The solution aims to provide homeowners with a comprehensive all-in-one improvement approach, and energy savings without upfront capital expenses. It offers residential energy audit, and finance loans for energy efficient improvements such as air conditioning, lighting, windows, insulation, solar panels, and water conservation etc. Approximately 20% can be saved on annual utility bills, and over the 7 to 8 years that a typical family lives in a home, one can save thousands of dollars in maintenance cost.

The environmental benefits of this solution include reduced carbon emissions, reduced GHG emissions across the board, environmental preservation, protection of certain species (ex: polar bears), better waste management, and preventing air pollution as the energy used in our homes often comes from the burning of fossil fuels.

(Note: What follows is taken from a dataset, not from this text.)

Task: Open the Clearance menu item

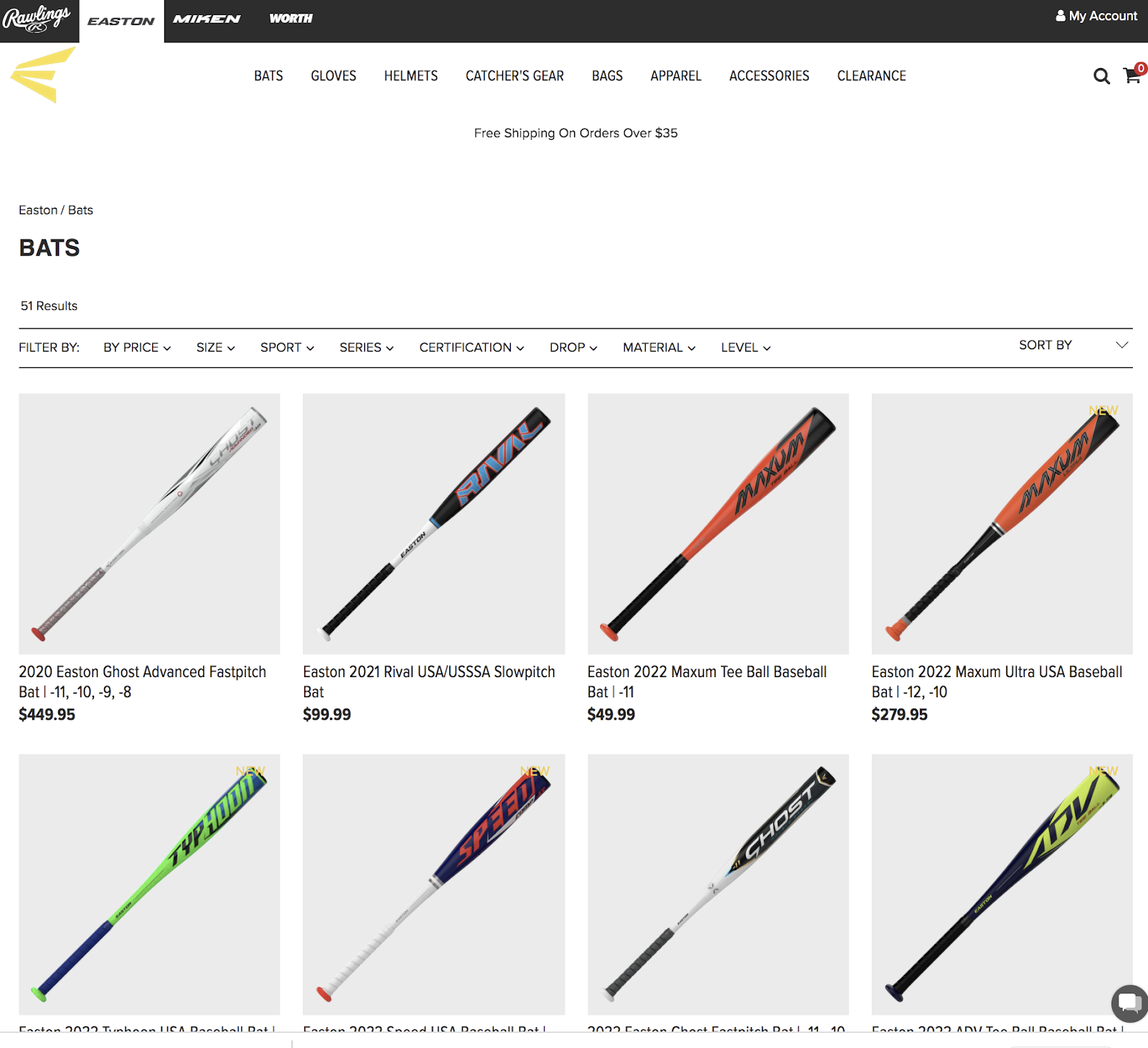Action: [x=871, y=76]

The model was showcased at the 2016 Imagine Tomorrow competition, and won first place in the McKinstry Built Environment challenge. The solution was found viable by the contractors and individuals in the field.

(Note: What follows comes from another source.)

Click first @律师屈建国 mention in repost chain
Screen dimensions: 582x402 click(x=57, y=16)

IE. What challenges or difficulties have you faced during your journey of literacy crusade, community work and technological experiments till date? How did you overcome them (if any)?

Afeef Sheikh: The biggest challenge probably has been in managing the demands of a highly rigorous academic curriculum at school (majorly comprising of Advanced Placement/ College Level courses), and the rest of the extracurricular activities (research, community outreach, student board leadership duties, internships, business competitions, rowing etc.). Along the way I have encountered many obstacles, and have tasted both success and failure. However, I learnt that I had the courage to step outside my comfort zone and take risks. Only when you push yourself beyond the limits of your physical capability, you can achieve extraordinary results.

IE.  Any future project or plan that you are eying on…

Afeef Sheikh: My immediate goal is to get accepted to a good college that offers a solid engineering and research program. This will nurture my desire to learn further, to connect with great minds who are contributing to our world in different ways, and encourage me to take risks and go beyond defined boundaries. I hope to build useful solutions in the future that can help in transforming lives.

Travel Beats is a digital publication by IndianEagle, a leading travel organization for Indians in USA. IndianEagle connects with Indian Americans and connects them with India through NRI news, editorial features and interviews on Travel Beats. As part of its CSR activity, IndianEagle writes about philanthropists and social activists from the Indian community to promote their contributions towards community development, social progress and Humanity.

2 thoughts on “Interview: 17-year-old Indian American Afeef Sheikh, the Literacy Crusade Founder in Washington

  1. Wg. Cdr. KC Varma and Sheela Varma

    Not that before Newton propagated laws of gravitational forces apples were not falling down to earth or for that reason before Archimedes shouting, “Eureka,Eureka” found displacing equal amount of water to that of volume of his body to formulate laws of specific density; similarly we in India often overlook the plight of children begging on traffic crossing points. It is Afeef Sheikh who, even though born in India and now hails from USA, found the opportunity to help the downtrodden children through his crusade of literacy. Leave aside USA, many students of his age in India wouldn’t be knowing about the horrific habited conditions of Sunderbans. Afeef Sheikh is a shining star and we, as his grandparents, wish him success in his Literacy mission and assure him of regular donations and help from time to time. We urge fellow readers/viewers to donate books/writing material/funds for this noble humanitarian crusade. Also, we wish him success in times to come for the mission of alliviating pains of amputees of phantom limb syndrome (PLS).

    Reply
  2. Ayesha Sheikh

    Great interview! Thank you Mr. Agarwal for taking the time to talk to Afeef, and for giving him the opportunity to share his biomedical & environmental engineering related work, his community outreach efforts through his initiative “The Literacy Crusade”, and related experiences.